Thing #4

In EduBlog Insights, Anne Davis includes the following quote from Donald Leu:

The new literacies include the skills, strategies, and insights necessary to successfully exploit the rapidly changing information and communication technologies that continuously emerge in our world. A more precise definition of the new literacies may never be possible to achieve since their most important characteristic is that they regularly change; as new technologies for information and communication continually appear, new literacies emerge (Bruce, 1997; Leu, in press a; Reinking, 1998). Moreover, these changes often take place faster than we are able to completely evaluate them. Regular change is a defining characteristic of the new literacies.

This simple observation has profound consequences for literacy and literacy education. The continuously changing technologies of literacy mean that we must help children learn how to learn new technologies of literacy. In fact, the ability to learn continuously changing technologies for literacy may be a more critical target than learning any particular technology of literacy itself.

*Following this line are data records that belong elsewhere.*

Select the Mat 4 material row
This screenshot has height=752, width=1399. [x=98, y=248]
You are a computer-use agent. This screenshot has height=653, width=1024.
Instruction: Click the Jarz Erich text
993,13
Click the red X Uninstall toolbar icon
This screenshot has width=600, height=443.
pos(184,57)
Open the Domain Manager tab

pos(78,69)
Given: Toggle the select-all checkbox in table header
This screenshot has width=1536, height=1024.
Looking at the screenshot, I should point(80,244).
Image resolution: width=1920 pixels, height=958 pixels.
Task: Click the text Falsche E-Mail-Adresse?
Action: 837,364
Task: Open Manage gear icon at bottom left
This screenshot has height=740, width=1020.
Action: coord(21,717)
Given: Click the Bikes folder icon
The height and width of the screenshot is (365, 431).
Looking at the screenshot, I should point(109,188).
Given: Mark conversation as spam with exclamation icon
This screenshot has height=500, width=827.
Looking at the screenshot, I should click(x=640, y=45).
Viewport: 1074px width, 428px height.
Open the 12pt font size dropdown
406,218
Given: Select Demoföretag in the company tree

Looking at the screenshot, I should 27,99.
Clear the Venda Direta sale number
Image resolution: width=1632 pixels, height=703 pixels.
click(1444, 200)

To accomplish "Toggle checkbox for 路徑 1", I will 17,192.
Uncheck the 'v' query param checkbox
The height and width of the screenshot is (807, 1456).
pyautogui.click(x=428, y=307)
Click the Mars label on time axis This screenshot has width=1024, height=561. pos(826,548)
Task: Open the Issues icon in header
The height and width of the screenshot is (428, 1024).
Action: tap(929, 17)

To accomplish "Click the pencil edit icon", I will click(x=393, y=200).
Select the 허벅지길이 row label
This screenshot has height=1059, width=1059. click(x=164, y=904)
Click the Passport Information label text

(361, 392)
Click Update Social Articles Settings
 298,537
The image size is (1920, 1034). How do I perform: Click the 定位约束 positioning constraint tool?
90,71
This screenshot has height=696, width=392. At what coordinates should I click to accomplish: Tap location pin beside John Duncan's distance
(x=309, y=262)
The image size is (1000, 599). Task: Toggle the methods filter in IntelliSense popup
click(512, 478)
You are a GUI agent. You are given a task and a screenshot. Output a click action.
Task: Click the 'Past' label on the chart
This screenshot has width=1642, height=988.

Leu uses the word “literacy” a lot, so I think it might be useful to define it so we’re all on the same page.  The OED defines literacy as “The quality, condition, or state of being literate; the ability to read and write” and “In extended use (usually with modifying word): The ability to ‘read’ a specified subject or medium; competence or knowledge in a particular area.”  Literacy is not relegated to the English classroom; literacy is the ability to “read” texts, and a text can be anything.  A website, the way I dress, the design of a room, a book cover, a CD insert, the blanket I choose for my bed are all texts to be read – they all create meaning.  The math classroom, the way it is set-up, the way the teacher presents herself and communicates are all pieces of a text that work together to create meaning:  how the teacher feels about her subject and her students, how the students can read that feeling and be excited (or not so excited) about the learning process in that room.  Everything we do communicates, and we need to teach our students the ability to read many types of communication.  When a student accesses a website, which is often, the student needs to have the literacy skills to read that website, to gather its implicit messages, to see whether the website is created by a credible source, to be able to glean what the website wants the student to believe, and be able to engage with those messages critically.  To teach our students critical engagement with rather than passive consumption of the world around them, we need to teach them literacies, or as David Leu refers to it, the “new literacies” that  “include the skills, strategies, and insights necessary to successfully exploit the rapidly changing information and communication technologies that continuously emerge in our world.”  I don’t love the word “exploit” – so utilitarian – but I do like the words “engage with” with suggest an active, critical mind that can understand the implicit meanings in any given text and evaluate that meaning as valid or invalid, true or false or a mixture of the two.

Another helpful quote –

“It is not just a matter of transferring classroom writing into digital spaces. Teachers need to address writing for a public audience, how to cite and link and why, how to use the comment tool in pedagogical ways, how to read web materials more efficiently as well as explore other ways to consider pedagogical uses of blogs. Blogging requires us to teach students to critically engage media. Students need instruction on how to become efficient navigators in these digital spaces where they will be obtaining a majority of their information….Blogs foster ownership and choice. They help lead us away from students trying to find what the teacher wants in terms of an answer.” Anne Davis, EduBlog Insights

This chunk of text helps me understand more of blogging’s usefulness – why would we write on a blog rather than on paper, I wonder?  Davis makes the helpful (and cited around the edu-blogosphere point) that blogging is “not just a matter of transferring classroom writing into a digital space.”  Blogging can help students become aware that when one writes one is always writing for an audience (a potentially global one), that media is more than something to passively consume.  It can help us teach our students how to be active and thoughtful citizens, and they can be excited about that because the feedback they might get on their blogging could come from voices all over the world.  Bo Adams talks about that encouraging phenomenon in It’s All About Learning: “If we truly  are preparing students to lead and serve in a changing world, then we should teach students to utilize respectfully and responsibly the methods and processes that can be used in an engaged and purposeful citizenry.”

Final thought:  it seems that some of these blogs feature educators reflecting on theories and ideas, others are about the daily activities, successes, and failures in the actual classroom.  Others have student collaboration.  It seems like one could potentially run several different blogs.  Is it better to separate these purposes across several different blogs or put them all into one and use tagging to differentiate the various types of posts?  Thoughts?